• _TASK DIRECTIONS_:
Among the entries that follow, the required portion opens with the line containing "Instruction: Click the 売上上位顧客 panel header" and closes with the line containing "Given: Bookmark the Aug 5 tweet". Give that portion again exactly, and nothing else.

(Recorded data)
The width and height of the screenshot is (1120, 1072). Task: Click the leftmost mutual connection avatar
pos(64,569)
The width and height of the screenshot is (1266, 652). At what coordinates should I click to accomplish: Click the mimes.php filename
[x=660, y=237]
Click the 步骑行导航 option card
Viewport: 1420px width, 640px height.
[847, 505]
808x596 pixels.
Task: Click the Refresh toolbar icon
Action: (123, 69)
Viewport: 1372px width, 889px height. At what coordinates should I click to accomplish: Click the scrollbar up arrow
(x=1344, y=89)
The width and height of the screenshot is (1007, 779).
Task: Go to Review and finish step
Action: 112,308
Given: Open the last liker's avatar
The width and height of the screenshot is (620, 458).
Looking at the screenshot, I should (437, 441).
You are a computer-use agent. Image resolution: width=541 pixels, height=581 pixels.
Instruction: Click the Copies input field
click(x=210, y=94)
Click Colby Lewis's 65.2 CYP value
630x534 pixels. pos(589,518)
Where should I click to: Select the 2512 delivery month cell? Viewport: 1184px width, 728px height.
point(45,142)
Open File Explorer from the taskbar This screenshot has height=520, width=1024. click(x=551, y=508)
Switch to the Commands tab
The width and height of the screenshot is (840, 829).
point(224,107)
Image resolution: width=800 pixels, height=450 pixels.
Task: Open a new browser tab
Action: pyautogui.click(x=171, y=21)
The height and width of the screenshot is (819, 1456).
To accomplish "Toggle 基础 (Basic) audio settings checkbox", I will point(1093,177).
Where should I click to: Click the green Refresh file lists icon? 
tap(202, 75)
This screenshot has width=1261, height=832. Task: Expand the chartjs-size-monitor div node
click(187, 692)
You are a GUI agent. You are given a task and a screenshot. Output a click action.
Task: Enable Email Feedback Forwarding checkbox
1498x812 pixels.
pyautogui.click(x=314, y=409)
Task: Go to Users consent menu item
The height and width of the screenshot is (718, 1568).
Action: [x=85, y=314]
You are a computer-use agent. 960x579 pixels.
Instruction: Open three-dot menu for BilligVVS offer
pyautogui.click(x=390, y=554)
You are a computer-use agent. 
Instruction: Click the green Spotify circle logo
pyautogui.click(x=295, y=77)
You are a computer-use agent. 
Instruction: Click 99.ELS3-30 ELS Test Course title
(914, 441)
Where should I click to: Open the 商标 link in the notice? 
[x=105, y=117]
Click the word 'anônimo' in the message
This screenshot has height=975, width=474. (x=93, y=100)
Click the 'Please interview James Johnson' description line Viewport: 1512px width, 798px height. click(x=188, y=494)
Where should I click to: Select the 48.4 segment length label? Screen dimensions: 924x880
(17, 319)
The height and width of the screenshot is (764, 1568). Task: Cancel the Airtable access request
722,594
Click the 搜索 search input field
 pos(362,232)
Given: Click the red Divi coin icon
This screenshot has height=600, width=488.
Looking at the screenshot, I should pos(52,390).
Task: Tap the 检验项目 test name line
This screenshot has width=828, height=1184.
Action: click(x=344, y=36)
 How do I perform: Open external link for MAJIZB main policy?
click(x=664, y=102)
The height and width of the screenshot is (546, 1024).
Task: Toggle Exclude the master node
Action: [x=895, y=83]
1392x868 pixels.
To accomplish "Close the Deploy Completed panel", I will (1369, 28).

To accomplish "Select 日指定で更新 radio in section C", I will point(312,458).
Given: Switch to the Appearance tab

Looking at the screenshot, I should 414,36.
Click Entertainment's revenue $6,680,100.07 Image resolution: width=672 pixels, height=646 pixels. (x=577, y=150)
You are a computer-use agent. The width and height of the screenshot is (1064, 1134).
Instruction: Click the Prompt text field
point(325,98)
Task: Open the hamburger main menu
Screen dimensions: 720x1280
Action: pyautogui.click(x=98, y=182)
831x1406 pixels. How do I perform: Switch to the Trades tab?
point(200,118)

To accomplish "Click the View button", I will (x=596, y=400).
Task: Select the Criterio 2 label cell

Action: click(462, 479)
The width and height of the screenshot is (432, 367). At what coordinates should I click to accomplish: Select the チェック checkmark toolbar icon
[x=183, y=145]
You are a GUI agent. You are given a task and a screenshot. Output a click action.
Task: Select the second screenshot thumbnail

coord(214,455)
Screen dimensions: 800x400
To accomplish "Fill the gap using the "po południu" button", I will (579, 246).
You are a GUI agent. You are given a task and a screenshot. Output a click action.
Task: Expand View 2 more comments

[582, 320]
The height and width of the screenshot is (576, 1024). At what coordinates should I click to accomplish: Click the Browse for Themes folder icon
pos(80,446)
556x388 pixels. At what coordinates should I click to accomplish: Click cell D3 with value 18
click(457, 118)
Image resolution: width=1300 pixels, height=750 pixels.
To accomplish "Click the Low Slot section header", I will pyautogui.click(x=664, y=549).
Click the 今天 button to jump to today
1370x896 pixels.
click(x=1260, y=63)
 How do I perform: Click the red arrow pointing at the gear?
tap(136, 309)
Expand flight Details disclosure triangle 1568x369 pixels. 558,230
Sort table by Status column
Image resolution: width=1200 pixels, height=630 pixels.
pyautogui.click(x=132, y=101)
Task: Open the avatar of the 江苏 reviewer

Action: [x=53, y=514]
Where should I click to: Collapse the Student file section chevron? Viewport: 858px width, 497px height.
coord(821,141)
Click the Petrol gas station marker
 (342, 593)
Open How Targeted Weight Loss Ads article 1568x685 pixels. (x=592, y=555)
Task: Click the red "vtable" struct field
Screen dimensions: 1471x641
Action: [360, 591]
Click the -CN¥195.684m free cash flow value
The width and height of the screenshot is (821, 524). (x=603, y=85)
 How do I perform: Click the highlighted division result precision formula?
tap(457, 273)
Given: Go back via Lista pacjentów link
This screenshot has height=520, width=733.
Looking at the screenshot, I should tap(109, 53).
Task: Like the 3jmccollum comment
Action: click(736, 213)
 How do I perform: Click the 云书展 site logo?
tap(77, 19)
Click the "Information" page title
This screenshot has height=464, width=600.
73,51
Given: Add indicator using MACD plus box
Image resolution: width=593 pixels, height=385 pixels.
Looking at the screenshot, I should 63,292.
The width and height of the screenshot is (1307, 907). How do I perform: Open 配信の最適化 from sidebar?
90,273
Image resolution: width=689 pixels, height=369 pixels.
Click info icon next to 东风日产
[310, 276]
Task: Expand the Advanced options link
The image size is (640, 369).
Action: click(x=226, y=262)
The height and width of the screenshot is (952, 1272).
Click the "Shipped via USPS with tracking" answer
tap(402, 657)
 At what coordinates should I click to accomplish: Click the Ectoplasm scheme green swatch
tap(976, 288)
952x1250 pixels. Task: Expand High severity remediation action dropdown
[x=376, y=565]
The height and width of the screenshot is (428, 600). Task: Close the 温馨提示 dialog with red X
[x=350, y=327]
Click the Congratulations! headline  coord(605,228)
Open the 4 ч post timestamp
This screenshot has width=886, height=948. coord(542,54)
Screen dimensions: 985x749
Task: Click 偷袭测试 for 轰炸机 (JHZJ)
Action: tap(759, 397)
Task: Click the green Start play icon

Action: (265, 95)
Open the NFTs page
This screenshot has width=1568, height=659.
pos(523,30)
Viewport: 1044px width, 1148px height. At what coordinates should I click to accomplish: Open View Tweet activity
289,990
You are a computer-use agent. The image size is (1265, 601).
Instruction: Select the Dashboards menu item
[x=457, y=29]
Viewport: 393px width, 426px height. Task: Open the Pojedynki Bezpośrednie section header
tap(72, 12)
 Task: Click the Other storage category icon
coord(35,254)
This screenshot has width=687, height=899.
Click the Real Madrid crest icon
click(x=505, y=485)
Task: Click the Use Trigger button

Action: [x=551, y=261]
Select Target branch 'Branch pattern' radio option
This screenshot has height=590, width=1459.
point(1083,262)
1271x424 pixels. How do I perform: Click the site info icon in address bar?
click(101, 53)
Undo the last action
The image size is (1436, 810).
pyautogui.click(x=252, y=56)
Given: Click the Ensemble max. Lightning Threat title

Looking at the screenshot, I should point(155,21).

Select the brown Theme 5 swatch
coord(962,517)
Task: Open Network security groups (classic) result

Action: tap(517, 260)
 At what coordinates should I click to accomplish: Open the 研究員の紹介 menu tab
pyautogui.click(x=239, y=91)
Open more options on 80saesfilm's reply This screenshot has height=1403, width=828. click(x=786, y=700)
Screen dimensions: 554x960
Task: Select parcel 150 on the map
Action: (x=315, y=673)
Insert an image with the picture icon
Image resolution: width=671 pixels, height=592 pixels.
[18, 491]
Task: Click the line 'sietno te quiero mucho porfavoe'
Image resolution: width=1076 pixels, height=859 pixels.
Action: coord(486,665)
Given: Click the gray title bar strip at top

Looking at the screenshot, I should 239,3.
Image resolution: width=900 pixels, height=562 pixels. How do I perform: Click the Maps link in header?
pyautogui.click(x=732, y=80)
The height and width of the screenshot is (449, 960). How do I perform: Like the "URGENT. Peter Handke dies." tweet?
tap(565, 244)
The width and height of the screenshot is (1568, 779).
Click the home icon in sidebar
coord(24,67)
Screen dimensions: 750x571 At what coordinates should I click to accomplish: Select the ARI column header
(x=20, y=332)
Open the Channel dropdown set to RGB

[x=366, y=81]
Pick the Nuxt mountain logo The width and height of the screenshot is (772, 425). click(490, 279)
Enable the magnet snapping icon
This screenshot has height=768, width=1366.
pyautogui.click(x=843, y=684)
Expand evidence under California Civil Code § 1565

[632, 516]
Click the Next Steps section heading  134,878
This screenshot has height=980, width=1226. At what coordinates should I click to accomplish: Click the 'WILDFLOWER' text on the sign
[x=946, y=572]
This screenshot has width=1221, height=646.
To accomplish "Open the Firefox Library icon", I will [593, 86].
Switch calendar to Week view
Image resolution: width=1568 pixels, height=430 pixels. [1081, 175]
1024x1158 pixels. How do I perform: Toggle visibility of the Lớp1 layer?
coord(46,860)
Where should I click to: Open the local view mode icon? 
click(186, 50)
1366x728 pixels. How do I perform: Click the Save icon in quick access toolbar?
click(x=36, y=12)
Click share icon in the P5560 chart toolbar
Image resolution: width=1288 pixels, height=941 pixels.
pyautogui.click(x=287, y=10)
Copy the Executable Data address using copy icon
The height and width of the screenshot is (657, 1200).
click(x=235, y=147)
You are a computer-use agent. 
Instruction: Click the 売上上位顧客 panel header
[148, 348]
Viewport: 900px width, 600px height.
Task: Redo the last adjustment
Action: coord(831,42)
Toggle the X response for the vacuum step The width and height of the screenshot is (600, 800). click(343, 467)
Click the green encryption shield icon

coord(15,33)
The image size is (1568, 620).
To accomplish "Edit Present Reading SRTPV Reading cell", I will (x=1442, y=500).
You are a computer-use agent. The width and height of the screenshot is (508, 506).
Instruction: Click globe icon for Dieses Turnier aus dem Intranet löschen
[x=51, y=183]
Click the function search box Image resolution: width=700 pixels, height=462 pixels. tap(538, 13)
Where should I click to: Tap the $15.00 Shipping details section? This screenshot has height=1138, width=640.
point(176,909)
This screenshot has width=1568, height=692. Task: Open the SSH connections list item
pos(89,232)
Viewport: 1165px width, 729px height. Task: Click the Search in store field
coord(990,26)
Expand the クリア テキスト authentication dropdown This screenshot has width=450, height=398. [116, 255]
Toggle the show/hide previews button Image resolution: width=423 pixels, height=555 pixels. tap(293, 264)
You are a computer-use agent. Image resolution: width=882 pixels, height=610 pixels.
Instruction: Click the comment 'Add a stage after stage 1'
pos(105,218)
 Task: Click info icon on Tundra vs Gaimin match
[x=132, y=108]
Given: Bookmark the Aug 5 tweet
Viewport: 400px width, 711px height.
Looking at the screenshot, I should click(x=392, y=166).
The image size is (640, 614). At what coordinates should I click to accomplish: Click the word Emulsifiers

• _TASK RESULT_:
Instruction: Click the 売上上位顧客 panel header
[148, 348]
Viewport: 900px width, 600px height.
Task: Redo the last adjustment
Action: coord(831,42)
Toggle the X response for the vacuum step The width and height of the screenshot is (600, 800). click(343, 467)
Click the green encryption shield icon

coord(15,33)
The image size is (1568, 620).
To accomplish "Edit Present Reading SRTPV Reading cell", I will (x=1442, y=500).
You are a computer-use agent. The width and height of the screenshot is (508, 506).
Instruction: Click globe icon for Dieses Turnier aus dem Intranet löschen
[x=51, y=183]
Click the function search box Image resolution: width=700 pixels, height=462 pixels. tap(538, 13)
Where should I click to: Tap the $15.00 Shipping details section? This screenshot has height=1138, width=640.
point(176,909)
This screenshot has width=1568, height=692. Task: Open the SSH connections list item
pos(89,232)
Viewport: 1165px width, 729px height. Task: Click the Search in store field
coord(990,26)
Expand the クリア テキスト authentication dropdown This screenshot has width=450, height=398. [116, 255]
Toggle the show/hide previews button Image resolution: width=423 pixels, height=555 pixels. tap(293, 264)
You are a computer-use agent. Image resolution: width=882 pixels, height=610 pixels.
Instruction: Click the comment 'Add a stage after stage 1'
pos(105,218)
 Task: Click info icon on Tundra vs Gaimin match
[x=132, y=108]
Given: Bookmark the Aug 5 tweet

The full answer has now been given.